Le carnet tenu par Charlie est transcrit à l’oral dans la pièce par Grégory Gadebois, acteur seul en scène : l’évolution jusqu’à son intelligence exemplaire est bien présente, et pourtant subtile, grâce au texte mais aussi à un jeu d’acteur exceptionnel, des expressions, une gestuelle toujours juste. Ce sociétaire de la Comédie Française incarne à merveille les soucis de l’handicapé et de l’intelligent, qui passe d’une incompréhension générale de ce qu’il se passe autour de lui à une lucidité qui met la lumière sur tant d’ennuis qu’il ignorait — la solitude, la moquerie dont il faisait les frais mais aussi la compréhension de sa propre situation.
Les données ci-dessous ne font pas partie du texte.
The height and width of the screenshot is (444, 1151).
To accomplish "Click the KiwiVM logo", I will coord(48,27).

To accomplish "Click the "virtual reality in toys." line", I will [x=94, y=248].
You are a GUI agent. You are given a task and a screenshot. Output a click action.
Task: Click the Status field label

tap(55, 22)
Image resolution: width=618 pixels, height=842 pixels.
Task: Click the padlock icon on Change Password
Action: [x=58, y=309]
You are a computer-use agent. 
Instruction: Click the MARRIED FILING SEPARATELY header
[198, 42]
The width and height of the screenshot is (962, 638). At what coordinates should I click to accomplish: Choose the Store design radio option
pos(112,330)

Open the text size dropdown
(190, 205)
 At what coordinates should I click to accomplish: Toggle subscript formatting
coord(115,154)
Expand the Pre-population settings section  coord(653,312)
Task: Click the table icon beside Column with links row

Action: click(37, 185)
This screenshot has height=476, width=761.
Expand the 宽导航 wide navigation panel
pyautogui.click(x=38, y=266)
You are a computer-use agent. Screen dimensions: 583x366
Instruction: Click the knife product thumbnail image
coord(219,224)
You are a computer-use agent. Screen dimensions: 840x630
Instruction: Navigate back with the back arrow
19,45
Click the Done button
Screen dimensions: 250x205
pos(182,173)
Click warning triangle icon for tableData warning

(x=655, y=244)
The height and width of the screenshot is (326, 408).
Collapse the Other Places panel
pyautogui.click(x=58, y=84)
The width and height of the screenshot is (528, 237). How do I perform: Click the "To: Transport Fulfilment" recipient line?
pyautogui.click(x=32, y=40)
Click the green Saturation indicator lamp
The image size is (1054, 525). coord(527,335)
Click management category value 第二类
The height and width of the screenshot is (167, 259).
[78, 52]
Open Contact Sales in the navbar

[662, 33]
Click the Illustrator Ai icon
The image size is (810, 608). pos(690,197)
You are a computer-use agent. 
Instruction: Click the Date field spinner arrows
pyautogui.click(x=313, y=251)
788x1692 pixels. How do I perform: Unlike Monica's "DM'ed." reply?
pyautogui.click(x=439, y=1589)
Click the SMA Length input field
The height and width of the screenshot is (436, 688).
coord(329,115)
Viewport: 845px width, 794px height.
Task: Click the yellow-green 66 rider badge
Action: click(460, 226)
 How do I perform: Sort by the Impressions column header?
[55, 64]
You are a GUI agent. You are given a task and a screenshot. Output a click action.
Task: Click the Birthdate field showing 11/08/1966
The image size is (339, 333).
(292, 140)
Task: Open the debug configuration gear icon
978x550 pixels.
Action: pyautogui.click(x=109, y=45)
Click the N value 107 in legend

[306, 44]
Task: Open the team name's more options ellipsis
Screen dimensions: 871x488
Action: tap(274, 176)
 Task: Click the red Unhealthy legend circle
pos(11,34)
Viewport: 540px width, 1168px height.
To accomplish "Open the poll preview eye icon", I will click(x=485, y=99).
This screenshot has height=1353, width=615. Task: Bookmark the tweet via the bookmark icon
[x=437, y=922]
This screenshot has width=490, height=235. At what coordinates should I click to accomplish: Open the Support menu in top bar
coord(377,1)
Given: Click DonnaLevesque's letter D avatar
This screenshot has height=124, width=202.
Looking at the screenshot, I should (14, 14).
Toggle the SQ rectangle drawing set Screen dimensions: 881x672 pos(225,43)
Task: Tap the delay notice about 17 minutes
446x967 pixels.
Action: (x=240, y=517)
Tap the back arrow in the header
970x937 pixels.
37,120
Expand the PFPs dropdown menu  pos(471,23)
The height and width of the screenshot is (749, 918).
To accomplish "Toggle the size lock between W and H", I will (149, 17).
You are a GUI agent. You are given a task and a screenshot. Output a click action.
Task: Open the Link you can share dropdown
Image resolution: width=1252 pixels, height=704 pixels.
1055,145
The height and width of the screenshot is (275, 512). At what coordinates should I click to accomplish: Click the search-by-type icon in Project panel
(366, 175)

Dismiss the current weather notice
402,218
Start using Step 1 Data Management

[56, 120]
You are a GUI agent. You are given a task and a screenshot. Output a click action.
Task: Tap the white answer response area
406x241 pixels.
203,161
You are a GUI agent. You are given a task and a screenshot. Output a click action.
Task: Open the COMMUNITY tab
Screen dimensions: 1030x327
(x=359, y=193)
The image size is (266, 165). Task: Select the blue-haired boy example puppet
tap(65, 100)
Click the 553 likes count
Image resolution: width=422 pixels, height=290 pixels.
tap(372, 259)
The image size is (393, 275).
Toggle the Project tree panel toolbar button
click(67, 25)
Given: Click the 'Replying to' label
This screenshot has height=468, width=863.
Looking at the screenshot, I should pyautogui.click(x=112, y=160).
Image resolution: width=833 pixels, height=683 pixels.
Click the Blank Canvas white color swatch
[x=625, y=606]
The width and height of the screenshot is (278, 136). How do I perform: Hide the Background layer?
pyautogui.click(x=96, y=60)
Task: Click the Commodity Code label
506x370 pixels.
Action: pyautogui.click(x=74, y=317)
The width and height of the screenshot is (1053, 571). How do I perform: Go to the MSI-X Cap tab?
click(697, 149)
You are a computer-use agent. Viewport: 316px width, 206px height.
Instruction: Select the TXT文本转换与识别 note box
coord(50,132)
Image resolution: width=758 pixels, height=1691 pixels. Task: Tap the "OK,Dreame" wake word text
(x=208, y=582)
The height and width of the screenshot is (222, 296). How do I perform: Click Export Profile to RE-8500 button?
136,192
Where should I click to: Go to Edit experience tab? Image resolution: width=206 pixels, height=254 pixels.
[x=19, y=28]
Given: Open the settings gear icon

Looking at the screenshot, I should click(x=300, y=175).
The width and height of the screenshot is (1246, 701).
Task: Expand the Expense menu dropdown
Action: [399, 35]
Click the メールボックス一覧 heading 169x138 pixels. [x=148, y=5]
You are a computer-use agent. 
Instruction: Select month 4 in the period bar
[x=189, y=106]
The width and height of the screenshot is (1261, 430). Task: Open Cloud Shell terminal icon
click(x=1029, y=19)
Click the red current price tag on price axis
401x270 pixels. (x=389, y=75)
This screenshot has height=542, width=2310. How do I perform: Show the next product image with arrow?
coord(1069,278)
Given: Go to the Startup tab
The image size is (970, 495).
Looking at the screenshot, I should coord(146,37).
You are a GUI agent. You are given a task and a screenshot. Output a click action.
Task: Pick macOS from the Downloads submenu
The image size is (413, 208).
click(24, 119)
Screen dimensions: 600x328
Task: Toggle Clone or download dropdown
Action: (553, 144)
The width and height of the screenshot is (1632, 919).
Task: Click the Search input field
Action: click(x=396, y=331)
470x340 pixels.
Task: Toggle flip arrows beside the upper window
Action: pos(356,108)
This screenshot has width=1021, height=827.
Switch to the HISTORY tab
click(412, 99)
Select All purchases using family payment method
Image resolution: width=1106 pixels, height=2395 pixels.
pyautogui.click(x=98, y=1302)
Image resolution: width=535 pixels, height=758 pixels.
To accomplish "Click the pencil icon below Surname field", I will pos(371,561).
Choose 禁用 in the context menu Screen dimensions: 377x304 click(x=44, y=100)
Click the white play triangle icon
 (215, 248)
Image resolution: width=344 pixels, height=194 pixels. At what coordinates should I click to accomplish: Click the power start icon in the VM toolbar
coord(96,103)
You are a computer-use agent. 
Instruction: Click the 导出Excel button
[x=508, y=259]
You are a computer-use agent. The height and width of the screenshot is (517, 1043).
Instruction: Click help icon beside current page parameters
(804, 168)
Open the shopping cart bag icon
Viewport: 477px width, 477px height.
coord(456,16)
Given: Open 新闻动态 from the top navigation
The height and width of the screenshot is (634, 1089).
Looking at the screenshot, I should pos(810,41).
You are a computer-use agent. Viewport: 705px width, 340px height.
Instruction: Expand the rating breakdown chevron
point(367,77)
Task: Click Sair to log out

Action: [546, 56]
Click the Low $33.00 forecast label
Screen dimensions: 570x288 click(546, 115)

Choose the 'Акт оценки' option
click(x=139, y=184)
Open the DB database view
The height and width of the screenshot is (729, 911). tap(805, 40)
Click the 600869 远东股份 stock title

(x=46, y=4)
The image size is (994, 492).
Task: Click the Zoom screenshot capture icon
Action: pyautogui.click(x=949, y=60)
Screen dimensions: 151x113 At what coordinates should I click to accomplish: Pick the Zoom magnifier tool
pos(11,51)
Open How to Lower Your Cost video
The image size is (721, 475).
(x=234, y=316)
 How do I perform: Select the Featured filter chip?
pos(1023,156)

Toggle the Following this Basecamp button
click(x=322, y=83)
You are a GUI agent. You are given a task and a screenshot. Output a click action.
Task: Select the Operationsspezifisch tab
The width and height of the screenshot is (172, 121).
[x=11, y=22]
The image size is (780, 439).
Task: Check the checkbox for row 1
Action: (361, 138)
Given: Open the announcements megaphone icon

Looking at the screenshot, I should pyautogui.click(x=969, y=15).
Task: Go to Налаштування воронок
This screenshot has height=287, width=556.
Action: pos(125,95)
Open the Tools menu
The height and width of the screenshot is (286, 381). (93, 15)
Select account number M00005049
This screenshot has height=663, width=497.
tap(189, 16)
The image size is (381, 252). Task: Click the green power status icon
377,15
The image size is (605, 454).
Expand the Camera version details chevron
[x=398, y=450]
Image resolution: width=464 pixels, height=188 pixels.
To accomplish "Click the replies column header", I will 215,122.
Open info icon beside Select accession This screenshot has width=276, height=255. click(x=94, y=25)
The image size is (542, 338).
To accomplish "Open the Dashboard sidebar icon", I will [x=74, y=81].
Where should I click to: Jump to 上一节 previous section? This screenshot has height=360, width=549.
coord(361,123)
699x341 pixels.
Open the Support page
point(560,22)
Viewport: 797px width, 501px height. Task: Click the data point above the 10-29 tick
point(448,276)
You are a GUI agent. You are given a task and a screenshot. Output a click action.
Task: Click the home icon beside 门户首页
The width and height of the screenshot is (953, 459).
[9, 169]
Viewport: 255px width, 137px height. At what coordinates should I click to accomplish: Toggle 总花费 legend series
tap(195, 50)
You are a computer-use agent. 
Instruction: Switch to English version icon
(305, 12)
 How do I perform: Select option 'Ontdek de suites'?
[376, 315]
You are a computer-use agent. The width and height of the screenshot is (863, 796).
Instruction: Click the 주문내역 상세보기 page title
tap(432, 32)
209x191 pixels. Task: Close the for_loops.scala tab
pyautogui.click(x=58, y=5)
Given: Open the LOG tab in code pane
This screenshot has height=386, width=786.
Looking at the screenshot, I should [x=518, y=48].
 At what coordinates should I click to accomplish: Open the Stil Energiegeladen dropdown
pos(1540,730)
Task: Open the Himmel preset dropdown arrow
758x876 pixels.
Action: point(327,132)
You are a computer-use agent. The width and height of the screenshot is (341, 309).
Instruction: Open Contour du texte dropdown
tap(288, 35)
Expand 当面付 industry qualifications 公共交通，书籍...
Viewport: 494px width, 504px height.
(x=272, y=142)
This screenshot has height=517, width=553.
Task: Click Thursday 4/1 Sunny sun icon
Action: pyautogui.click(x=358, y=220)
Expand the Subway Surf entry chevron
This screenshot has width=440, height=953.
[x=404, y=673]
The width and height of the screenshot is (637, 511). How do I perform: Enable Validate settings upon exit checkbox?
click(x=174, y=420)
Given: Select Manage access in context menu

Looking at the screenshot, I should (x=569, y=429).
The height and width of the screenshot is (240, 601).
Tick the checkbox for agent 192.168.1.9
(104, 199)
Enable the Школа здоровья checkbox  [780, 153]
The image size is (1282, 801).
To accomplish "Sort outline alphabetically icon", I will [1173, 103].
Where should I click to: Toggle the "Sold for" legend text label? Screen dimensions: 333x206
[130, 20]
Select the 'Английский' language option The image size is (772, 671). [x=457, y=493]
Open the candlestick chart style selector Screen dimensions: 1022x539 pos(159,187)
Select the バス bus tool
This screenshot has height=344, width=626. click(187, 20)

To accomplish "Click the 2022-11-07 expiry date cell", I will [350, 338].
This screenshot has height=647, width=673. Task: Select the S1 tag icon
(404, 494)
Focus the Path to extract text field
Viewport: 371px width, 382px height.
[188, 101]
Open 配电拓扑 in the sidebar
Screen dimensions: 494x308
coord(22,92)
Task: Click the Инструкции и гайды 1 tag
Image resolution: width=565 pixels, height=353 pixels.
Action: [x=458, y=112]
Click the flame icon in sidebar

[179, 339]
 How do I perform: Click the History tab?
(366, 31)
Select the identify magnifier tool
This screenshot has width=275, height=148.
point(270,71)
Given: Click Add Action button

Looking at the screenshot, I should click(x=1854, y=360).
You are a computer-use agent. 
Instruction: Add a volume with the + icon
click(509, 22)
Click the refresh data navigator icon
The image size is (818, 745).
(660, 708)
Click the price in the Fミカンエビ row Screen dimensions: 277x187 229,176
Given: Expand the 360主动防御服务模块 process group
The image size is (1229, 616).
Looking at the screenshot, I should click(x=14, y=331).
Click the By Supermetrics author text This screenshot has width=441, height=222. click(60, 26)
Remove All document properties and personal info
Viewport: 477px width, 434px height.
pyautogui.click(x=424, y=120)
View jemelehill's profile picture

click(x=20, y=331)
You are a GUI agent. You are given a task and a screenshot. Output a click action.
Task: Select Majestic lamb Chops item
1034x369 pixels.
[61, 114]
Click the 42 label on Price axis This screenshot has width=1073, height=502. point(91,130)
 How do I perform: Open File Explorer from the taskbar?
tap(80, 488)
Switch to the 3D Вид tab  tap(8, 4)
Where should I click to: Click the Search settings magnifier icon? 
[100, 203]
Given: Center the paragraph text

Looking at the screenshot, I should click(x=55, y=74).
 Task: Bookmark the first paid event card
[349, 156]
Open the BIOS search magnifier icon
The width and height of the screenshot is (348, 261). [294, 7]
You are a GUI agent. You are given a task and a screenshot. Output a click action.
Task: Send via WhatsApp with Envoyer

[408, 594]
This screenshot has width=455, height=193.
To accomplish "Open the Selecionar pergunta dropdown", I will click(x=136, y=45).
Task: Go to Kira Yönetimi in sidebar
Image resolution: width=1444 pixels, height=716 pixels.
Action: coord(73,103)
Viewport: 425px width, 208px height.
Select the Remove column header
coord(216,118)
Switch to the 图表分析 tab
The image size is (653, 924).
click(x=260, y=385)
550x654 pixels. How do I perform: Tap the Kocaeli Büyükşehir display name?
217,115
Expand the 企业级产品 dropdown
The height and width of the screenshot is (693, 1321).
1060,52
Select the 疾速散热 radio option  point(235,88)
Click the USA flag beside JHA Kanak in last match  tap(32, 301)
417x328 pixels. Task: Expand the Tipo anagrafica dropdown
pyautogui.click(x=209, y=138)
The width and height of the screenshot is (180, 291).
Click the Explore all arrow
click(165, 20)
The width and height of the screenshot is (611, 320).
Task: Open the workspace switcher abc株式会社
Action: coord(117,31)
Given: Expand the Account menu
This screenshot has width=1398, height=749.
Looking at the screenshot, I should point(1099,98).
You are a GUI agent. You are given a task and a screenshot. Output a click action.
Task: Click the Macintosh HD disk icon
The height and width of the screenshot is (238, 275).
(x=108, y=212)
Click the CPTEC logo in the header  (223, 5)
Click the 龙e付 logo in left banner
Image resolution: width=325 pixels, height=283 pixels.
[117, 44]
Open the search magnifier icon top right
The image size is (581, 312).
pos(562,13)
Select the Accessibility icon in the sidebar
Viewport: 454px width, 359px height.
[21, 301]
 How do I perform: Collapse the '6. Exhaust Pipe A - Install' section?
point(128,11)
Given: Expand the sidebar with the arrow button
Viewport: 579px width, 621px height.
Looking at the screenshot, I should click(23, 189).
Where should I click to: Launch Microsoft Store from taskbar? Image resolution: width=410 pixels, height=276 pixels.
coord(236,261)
Parce que je n’ai pas pleuré pour rien : une fois arrivé au maximum de ses capacités, Charlie réalise ce qui l’attend en constatant l’évolution de l’état de la souris Algernon. Celle-ci perd ses capacités intellectuelles, motrices, et finit par mourir. Premier lot de larmes. Charlie prend alors conscience de ce dans quoi il s’est embarqué, tout comme le public qui commence à dégainer ses mouchoirs.
La force de cette pièce tient dans la subtilité de l’évolution mais aussi l’idée que le public se doute ce qui va arriver sans jamais savoir ce qui l’attend réellement. Grégory Gadebois est exceptionnel de justesse et donne une force incroyable à un personnage hors pair, qui semble sorti de toute temporalité, de toute époque et géographie. Charlie pourrait être un de vos proches, quelqu’un de votre famille ou un gentil voisin : sa situation apporte de la détresse au public dans son universalité, et les questions qui résonnent dans ma tête depuis ce soir-là.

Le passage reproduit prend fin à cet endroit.